> [Task objective] In the interview, give the name of the newspaper that carries the lonely hearts ads placed by Deadwood Dick.

> [Extract]
INTERVIEW: Apollonia Lord, author of Seduced by the Outlaw

I love discovering new authors who write in my favorite time period, and I had to interview Apollonia Lord about her debut, Seduced by the Outlaw.

Seduced by the Outlaw by Apollonia Lord
It’s 1896, and Tamar Freeman is a respectable citizen of Kansas City, maintaining her family legacy, running the local newspaper, and caring for her sisters. The last thing she expects is to fall for an outlaw. But the lonely hearts ads that Deadwood Dick takes out in The Advocate stir something unexpected deep within.

Lawman Amos Tanner went deep undercover for the Pinkertons months ago to bust a burglary ring on the lam, wreaking havoc across the Western states. The coded ads he’s been placing with his Pinkerton boss in local newspapers have laid the trap expertly for the gang’s capture, and soon he’ll pull off his last heist as Deadwood Dick and be free to return home to Oklahoma. But a wildfire of an attraction has roared to life between him and Tamar. Walking away from her will be the hardest thing he’s ever done.

When the final heist doesn’t quite go off as planned, a shocking turn of events threatens to split Amos and Tamar forever. Will she find the strength to give up her safe world and risk a chance at the life she’s long desired?


Congratulations on the publication of your novel! How long was your journey from writing your first novel to now?
Thank you so much. It’s an honor to be interviewed for your blog. I started writing in high school and actually entered a competition with Arabesque Press for publishing. I nursed that novel for years until I quit in 2002. I stopped writing for 3 or 4 years and once I started again I sent out a novella to be included in an anthology. That was 6 years ago, and I haven’t stopped writing and submitting since then.

What inspired Seduced by the Outlaw?

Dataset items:
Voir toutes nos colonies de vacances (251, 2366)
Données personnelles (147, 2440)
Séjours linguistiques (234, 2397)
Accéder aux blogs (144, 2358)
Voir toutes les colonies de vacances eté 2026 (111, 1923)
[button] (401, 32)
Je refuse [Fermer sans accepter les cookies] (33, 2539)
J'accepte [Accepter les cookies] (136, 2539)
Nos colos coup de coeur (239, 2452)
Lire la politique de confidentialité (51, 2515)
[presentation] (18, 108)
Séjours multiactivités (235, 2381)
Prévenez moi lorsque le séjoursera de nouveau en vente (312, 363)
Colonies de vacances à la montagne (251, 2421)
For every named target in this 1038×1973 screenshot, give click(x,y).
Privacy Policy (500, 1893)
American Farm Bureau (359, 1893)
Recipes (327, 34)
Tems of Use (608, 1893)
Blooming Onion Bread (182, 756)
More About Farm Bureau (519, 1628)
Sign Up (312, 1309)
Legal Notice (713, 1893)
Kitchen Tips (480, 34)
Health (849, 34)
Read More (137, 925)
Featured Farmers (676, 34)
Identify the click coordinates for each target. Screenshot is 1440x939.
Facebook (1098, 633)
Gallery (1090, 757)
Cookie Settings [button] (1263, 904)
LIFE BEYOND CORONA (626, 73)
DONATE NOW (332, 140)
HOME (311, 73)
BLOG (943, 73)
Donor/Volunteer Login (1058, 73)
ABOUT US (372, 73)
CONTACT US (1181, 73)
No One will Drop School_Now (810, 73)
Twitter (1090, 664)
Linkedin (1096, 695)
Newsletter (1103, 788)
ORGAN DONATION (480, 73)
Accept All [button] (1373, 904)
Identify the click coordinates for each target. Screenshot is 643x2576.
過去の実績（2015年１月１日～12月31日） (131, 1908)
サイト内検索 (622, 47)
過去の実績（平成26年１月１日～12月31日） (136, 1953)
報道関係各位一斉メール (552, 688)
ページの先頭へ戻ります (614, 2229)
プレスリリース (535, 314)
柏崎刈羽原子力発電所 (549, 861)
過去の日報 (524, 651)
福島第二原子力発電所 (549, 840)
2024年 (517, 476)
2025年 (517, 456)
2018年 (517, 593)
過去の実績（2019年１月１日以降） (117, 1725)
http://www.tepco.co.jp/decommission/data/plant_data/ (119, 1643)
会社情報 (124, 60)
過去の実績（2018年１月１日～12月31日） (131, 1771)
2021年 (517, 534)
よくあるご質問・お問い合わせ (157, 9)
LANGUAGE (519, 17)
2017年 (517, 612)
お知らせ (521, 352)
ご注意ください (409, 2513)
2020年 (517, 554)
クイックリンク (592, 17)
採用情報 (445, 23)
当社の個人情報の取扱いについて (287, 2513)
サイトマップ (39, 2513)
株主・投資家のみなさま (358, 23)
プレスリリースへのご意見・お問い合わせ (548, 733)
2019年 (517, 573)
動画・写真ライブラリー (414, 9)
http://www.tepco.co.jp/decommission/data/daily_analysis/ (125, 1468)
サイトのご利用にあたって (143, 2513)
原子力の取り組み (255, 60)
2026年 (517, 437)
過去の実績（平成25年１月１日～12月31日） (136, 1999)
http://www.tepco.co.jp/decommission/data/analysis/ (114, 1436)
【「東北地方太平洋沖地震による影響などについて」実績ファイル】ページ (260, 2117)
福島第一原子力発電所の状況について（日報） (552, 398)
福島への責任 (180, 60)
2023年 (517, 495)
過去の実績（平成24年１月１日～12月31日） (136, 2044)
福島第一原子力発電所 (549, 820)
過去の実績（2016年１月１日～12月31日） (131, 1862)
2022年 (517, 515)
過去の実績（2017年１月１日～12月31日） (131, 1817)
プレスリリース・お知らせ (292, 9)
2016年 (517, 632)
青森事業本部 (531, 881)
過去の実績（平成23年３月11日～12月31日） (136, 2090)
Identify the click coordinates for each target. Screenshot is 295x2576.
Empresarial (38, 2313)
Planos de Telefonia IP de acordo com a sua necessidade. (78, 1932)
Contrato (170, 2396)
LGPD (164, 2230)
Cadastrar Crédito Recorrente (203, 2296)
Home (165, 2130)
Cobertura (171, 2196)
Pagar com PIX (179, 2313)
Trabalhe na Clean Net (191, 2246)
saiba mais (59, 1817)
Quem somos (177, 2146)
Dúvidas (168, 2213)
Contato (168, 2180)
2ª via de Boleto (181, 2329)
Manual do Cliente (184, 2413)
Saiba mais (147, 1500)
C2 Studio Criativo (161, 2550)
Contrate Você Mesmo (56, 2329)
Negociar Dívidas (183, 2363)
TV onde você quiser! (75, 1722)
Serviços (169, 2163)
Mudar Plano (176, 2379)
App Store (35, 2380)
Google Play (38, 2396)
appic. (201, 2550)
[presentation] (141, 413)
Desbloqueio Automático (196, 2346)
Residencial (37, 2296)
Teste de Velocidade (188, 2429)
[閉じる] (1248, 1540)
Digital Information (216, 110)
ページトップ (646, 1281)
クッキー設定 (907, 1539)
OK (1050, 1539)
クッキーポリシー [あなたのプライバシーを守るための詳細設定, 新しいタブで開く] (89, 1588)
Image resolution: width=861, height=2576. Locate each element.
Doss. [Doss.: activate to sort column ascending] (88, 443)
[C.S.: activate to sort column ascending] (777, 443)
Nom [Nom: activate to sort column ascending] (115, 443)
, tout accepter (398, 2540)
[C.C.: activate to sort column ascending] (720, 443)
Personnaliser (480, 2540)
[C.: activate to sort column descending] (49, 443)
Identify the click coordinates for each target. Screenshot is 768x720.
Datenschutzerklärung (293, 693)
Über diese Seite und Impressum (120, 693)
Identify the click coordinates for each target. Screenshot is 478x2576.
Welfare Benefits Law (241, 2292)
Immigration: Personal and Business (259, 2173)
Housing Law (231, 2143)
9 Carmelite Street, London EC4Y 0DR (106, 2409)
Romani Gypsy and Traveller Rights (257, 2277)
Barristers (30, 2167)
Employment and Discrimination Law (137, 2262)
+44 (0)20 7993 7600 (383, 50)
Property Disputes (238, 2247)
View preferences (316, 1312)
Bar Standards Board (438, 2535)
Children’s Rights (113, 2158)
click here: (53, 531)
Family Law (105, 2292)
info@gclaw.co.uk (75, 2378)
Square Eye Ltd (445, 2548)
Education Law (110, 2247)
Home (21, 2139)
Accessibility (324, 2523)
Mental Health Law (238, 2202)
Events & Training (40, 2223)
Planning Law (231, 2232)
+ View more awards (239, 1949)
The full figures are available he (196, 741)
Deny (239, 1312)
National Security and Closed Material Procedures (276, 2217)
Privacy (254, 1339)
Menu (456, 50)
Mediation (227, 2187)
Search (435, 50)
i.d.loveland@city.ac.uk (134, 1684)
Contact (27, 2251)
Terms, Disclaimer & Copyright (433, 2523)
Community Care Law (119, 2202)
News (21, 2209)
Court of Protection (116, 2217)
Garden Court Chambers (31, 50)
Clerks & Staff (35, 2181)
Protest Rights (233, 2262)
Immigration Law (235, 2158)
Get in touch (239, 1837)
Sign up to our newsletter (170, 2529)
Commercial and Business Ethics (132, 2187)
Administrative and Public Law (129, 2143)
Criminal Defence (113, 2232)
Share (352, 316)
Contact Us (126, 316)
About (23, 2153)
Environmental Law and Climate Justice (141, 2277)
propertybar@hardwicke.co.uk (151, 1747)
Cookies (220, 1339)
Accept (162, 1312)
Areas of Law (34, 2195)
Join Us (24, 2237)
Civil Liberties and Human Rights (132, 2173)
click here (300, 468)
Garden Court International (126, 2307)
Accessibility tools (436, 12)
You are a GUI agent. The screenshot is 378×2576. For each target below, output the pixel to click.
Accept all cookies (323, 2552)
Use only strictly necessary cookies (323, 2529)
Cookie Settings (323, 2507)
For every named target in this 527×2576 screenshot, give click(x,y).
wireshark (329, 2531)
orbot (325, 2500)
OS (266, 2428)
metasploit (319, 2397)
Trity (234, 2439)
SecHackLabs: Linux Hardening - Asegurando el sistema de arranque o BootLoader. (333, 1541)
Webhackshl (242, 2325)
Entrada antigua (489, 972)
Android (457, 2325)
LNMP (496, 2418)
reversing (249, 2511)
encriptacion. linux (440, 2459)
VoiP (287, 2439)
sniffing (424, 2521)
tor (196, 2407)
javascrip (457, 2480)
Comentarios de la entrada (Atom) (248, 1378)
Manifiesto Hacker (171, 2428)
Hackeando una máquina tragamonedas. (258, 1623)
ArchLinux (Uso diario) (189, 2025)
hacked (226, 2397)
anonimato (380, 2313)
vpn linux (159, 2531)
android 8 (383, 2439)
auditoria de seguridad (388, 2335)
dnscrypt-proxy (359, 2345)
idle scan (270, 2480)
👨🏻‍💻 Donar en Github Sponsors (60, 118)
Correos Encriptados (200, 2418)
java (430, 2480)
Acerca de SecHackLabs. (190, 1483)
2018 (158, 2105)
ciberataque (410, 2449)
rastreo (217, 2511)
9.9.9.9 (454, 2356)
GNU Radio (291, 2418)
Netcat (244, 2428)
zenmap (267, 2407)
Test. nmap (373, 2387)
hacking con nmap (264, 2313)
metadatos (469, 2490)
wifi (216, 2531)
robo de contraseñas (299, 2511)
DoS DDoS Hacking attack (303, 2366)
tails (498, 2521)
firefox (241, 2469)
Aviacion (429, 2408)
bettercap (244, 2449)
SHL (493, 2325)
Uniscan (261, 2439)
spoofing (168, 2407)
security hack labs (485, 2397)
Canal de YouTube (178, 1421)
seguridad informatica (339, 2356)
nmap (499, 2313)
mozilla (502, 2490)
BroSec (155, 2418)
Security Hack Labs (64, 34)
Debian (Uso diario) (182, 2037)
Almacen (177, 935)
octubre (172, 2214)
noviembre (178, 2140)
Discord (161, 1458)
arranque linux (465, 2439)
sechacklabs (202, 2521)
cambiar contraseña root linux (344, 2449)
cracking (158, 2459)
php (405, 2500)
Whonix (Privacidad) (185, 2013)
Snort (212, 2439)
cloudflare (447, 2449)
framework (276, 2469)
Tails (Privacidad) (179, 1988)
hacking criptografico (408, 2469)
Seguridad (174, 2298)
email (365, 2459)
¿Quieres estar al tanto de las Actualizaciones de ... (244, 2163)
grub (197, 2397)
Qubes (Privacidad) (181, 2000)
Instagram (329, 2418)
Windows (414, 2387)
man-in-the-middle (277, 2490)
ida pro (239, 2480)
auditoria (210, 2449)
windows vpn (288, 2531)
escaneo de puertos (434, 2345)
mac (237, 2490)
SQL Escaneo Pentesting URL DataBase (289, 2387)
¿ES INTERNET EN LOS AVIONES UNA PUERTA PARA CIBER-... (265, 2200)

> [The reply] The Advocate